オーストラリアのシドニーで四日、APEC閣僚・首脳会議が開催されるのに合わせて米・豪のイラク戦争政策とブッシュ米大統領の訪問に反対する集会が開かれた。八日には三千人規模のデモが行われ、参加者は「ブッシュは出ていけ」などと叫んだ。
米ワシントンで五日、夏休み明けで再開した議会を受けて、全国から米軍のイラク撤退を求める人びとが押しかけた。
ニューヨークで六日、市当局が全タクシーに全地球測位システム(GPS)搭載義務化を決めたことに抗議し、運転手でつくるタクシー労働者同盟が四十八時間ストに突入した。
インドで四日、共産党など左翼政党が、印米日豪、シンガポール五カ国がベンガル湾で行う軍事演習に抗議してキャラバンを行った。
民主新体制、挙党・与党との対決演出
民主党は八月三十一日、安倍改造内閣の発足を踏まえた新執行部を発足させた。小沢代表は菅代表代行、鳩山幹事長を留任させるとともに、副代表に岡田元代表と前原前代表を起用、挙党態勢を演出した。小沢は与党との「対決」を演出したが、欺まんであり、幻想は禁物だ。
民主党にすり寄り幻想あおる共産党
臨時国会の開会を前にした九月四日、野党の国対委員長会談が開かれた。会談には共産党も参加、与党との「対決」で一致した。また共産党の志位委員長は八日、第五回中央委員会総会(五中総)で、国会での民主党との関係について「一致点について野党共闘を進める努力を図る」との方針を示した。共産党は参院選後半以降、民主党への批判を手控え、すり寄りを策動しているが、これは労働者・国民に民主党への幻想を広げる犯罪的行為だ。
遠藤農相が辞任 安倍政権に大打撃
遠藤農水相は三日、自身が組合長理事を務める農業共済組合が補助金を不正受給していた問題の責任を取って辞任した。安倍政権における閣僚交代は五人目。

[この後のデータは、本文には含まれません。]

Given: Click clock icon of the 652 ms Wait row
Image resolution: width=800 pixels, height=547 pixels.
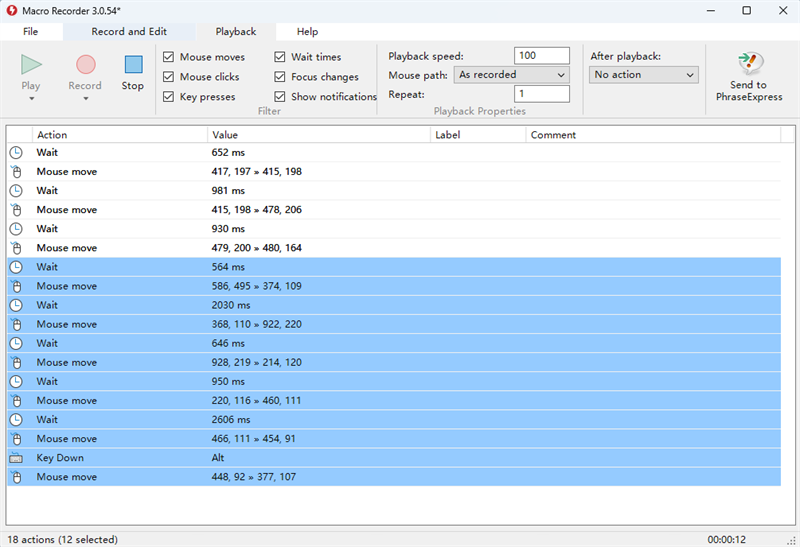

また坂本外務政務官も、代表を務める自民党支部の政治資金収支報告書に二重計上が指摘された問題で辞表を提出した。「人心一新」を掲げた内閣改造だったが、わずか一週間での閣僚の辞任で、改造内閣への大きな打撃となった。
初の日米豪会談、「価値外交」演出
安倍首相は八日、訪問先のオーストラリアのシドニーでブッシュ米大統領、ハワード豪首相と会談した。日米豪首脳による会談は初めて。三首脳は「共通の価値観」を有する国として、アジア太平洋や地球規模の問題での協力強化で合意した。会談は日本政府の強い希望で実施されたもので、日豪を手足にアジアでの覇権を維持しようとする米国にあらためて忠誠を誓い、主に中国やロシアをけん制するもの。「死に体」である日米両政権は外交で点数を稼ごうと必死だ。
突出した朝鮮敵視政策続く
政府は七日、集中豪雨で被害を受けた朝鮮に対し、国連が求めていた緊急支援(総額約十六億円)を実施せず、また、実施中の経済制裁措置を、期限切れとなる十月十三日以降も半年間延長する方針を固めた。五、六日にモンゴルのウランバートルで開かれた日朝国交正常化作業部会で「拉致問題に進展が見られなかった」ことを理由としている。水害被害への緊急支援は米国でさえも行っており、ここでも日本の敵視政策が突出した。また政府は、朝鮮総聯が六日に支援物資を送るため、同国からの貨物船の入港許可を求めた安倍首相あての要請書を内容証明付きで送り返すなど、恥知らずな外交姿勢を取っている。
テロ特措法でのソマリア支援が明らかに
テロ特措法に基づいてインド洋に派兵されている海上自衛隊艦船が、本年一月の米軍によるアフリカ・ソマリア攻撃に加担した可能性が高いことが、六日までに明らかになった。同法は、法的にはアフガニスタンを対象としたものだが、イラク占領米軍への支援を行っていることもすでに明白。特措法は、まさに米軍を地球規模で支援するもので、延長など許せない。
最低賃金14円上昇も格差は拡大
厚生労働省は七日、都道府県別の最低賃金の決定状況を発表した。全国の平均額が昨年度比十四円増の六百八十七円で、過去十年で最大の引き上げ幅となった。しかし、最高の東京と最低の沖縄の差は昨年度の百九円から百二十一円と拡大、地域間の格差はさらに広がった。また最低賃金が生活保護の水準を下回る状態にあった十一都道府県で、状況が改善されたのはたった二県で、生活保護以下の水準を強いられる状況が続いている。労働者に人間らしい生活を保障する賃金としては、まったく不十分なものだ。
石原、詐欺まがいの減免公約撤回
石原都知事は七日、生活保護受給水準の低所得者を対象に都独自に個人都民税を減免する方針の撤回を表明した。この方針は石原が四月の都知事選の際に選挙公約として位置付けていたもの。石原は「代わりに就労支援や手当支給などの施策導入を検討する」などと苦しい言い訳をしているが、都民の票をかすめ取った後に手のひらを返す政策転換は、詐欺にも等しい犯罪行為だ。